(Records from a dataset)
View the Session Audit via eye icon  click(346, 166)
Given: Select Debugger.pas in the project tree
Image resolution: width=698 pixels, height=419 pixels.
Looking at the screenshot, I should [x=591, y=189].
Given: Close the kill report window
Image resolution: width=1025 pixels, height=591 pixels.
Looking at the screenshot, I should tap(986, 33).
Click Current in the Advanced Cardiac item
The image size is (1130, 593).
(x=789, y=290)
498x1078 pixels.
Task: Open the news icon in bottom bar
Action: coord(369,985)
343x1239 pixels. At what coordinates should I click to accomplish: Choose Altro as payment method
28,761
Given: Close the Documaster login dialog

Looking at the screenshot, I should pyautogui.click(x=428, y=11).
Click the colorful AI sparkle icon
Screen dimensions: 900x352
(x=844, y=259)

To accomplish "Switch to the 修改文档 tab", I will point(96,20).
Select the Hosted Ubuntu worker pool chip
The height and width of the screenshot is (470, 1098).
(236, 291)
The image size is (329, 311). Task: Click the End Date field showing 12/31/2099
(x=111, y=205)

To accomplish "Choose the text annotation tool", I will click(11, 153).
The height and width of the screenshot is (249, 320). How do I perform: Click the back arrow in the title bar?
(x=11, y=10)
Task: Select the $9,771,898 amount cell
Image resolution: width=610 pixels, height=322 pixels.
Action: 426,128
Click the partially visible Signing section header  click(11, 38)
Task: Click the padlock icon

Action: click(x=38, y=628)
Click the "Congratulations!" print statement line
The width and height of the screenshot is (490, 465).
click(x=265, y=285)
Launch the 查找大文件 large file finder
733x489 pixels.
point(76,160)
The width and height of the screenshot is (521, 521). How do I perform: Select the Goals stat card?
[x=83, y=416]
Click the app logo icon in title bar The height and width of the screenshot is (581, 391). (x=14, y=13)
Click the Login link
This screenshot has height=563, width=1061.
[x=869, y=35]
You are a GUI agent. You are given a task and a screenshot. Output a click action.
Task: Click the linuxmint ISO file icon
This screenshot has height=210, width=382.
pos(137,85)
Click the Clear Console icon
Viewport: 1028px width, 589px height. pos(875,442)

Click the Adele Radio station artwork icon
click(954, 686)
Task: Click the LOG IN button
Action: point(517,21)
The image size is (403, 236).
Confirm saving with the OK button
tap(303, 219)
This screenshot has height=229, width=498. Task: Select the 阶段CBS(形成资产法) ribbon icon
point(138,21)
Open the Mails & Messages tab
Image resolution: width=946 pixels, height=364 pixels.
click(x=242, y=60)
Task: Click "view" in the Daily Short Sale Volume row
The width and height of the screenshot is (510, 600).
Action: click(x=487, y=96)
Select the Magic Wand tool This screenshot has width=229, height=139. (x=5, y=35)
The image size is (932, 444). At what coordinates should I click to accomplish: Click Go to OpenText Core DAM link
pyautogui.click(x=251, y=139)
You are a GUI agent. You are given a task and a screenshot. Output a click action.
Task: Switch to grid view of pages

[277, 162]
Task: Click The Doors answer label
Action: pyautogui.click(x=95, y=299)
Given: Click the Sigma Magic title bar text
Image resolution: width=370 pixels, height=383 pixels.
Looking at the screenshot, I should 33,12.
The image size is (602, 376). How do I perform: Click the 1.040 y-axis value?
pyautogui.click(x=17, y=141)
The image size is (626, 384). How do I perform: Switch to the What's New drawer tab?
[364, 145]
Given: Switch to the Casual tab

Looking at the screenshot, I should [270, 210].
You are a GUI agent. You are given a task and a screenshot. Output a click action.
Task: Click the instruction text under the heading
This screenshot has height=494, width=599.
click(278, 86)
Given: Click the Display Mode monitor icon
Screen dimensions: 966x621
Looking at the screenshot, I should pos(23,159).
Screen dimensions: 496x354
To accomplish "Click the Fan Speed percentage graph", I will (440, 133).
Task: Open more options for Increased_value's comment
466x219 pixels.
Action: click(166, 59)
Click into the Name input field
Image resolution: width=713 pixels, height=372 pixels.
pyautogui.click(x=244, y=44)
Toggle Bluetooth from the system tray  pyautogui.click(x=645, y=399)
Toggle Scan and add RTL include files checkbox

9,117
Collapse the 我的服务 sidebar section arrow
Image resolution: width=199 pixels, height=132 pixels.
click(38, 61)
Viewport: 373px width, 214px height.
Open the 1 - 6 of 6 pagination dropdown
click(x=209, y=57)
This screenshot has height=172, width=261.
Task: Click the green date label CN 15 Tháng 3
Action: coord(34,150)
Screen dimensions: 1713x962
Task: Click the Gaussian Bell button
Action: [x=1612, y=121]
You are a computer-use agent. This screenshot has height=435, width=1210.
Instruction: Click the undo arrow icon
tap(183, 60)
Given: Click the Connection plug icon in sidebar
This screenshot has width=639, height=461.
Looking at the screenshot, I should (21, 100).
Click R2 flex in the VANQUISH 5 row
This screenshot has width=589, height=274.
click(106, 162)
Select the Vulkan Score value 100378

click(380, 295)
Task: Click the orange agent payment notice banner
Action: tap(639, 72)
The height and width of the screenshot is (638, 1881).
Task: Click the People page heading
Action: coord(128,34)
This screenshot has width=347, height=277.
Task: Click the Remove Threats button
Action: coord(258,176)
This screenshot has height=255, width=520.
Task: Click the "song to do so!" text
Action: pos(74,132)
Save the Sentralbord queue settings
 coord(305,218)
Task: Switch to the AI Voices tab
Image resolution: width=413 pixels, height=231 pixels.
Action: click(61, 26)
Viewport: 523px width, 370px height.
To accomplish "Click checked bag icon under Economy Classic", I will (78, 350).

Try it: For this exercise, output exactly the lines above from the line with "The image size is (602, 376)." to the line with "Task: Switch to the AI Voices tab", counting both, and leave out the rest.

The answer:
The image size is (602, 376). How do I perform: Click the 1.040 y-axis value?
pyautogui.click(x=17, y=141)
The image size is (626, 384). How do I perform: Switch to the What's New drawer tab?
[364, 145]
Given: Switch to the Casual tab

Looking at the screenshot, I should [270, 210].
You are a GUI agent. You are given a task and a screenshot. Output a click action.
Task: Click the instruction text under the heading
This screenshot has height=494, width=599.
click(278, 86)
Given: Click the Display Mode monitor icon
Screen dimensions: 966x621
Looking at the screenshot, I should pos(23,159).
Screen dimensions: 496x354
To accomplish "Click the Fan Speed percentage graph", I will (440, 133).
Task: Open more options for Increased_value's comment
466x219 pixels.
Action: click(166, 59)
Click into the Name input field
Image resolution: width=713 pixels, height=372 pixels.
pyautogui.click(x=244, y=44)
Toggle Bluetooth from the system tray  pyautogui.click(x=645, y=399)
Toggle Scan and add RTL include files checkbox

9,117
Collapse the 我的服务 sidebar section arrow
Image resolution: width=199 pixels, height=132 pixels.
click(38, 61)
Viewport: 373px width, 214px height.
Open the 1 - 6 of 6 pagination dropdown
click(x=209, y=57)
This screenshot has height=172, width=261.
Task: Click the green date label CN 15 Tháng 3
Action: coord(34,150)
Screen dimensions: 1713x962
Task: Click the Gaussian Bell button
Action: [x=1612, y=121]
You are a computer-use agent. This screenshot has height=435, width=1210.
Instruction: Click the undo arrow icon
tap(183, 60)
Given: Click the Connection plug icon in sidebar
This screenshot has width=639, height=461.
Looking at the screenshot, I should (21, 100).
Click R2 flex in the VANQUISH 5 row
This screenshot has width=589, height=274.
click(106, 162)
Select the Vulkan Score value 100378

click(380, 295)
Task: Click the orange agent payment notice banner
Action: tap(639, 72)
The height and width of the screenshot is (638, 1881).
Task: Click the People page heading
Action: coord(128,34)
This screenshot has width=347, height=277.
Task: Click the Remove Threats button
Action: coord(258,176)
This screenshot has height=255, width=520.
Task: Click the "song to do so!" text
Action: pos(74,132)
Save the Sentralbord queue settings
 coord(305,218)
Task: Switch to the AI Voices tab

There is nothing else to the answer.